ADAM: A Diverse Archive of Mankind for Evaluating and Enhancing LLMs in Biographical Reasoning
This addresses the critical yet underexplored problem of factual knowledge in biographies for AI researchers and developers, establishing the first benchmark and framework for cognitively, culturally, and multimodally grounded evaluation.
The authors tackled the problem of evaluating and improving multimodal large language models in biographical reasoning by introducing ADAM, a framework with a multilingual multimodal dataset covering over 4 million individuals and a cognitively structured benchmark. Experiments showed that their retrieval-augmented generation system (AdamRAG) substantially improved open-source models and modestly benefited closed-source ones, with the largest gains on lower-order reasoning.

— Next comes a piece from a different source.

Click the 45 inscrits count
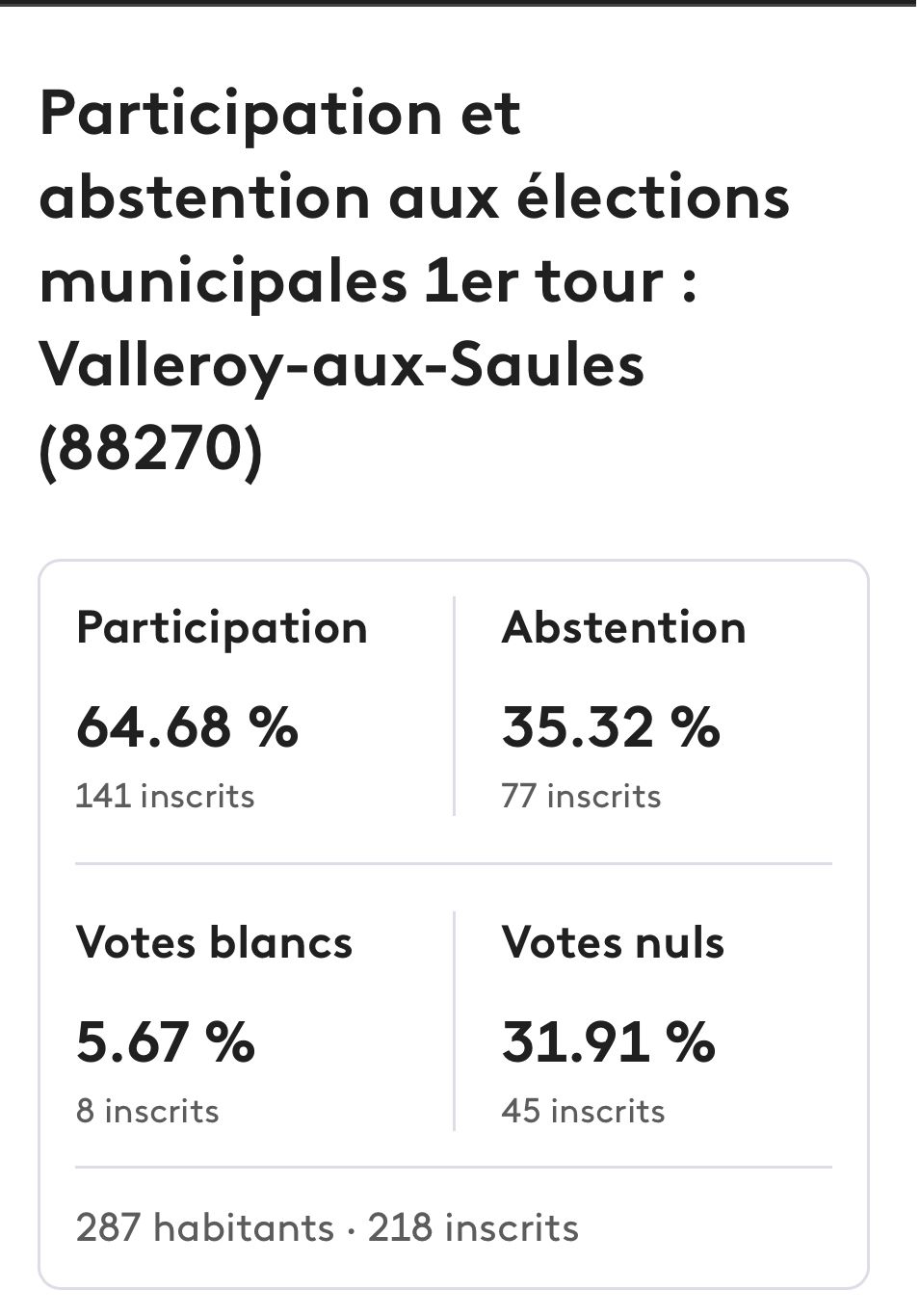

We introduce ADAM (A Diverse Archive of Mankind), a framework for evaluating and improving multimodal large language models (MLLMs) in biographical reasoning. To the best of our knowledge, this is the first work to systematically examine LLM capabilities in biography, a critical yet underexplored dimension of factual knowledge. At its core, AdamDB is a multilingual and multimodal dataset covering over 4 million individuals across geography, time, and profession, while AdamBench provides cognitively structured evaluations based on Bloom's taxonomy, spanning six reasoning levels in both English and native languages. To address hallucinations, particularly for lesser-known individuals, we propose AdamRAG, a retrieval-augmented generation system tailored to biographical contexts. Experiments show that AdamRAG substantially improves open-source models and modestly benefits closed-source ones, with the largest gains on lower-order reasoning. Popularity strongly mediates accuracy, and multimodal input via face images offers smaller, less consistent improvements than retrieval. ADAM establishes the first benchmark and framework for cognitively, culturally, and multimodally grounded biographical evaluation, advancing the development of multilingual, accurate, and hallucination-resistant MLLMs.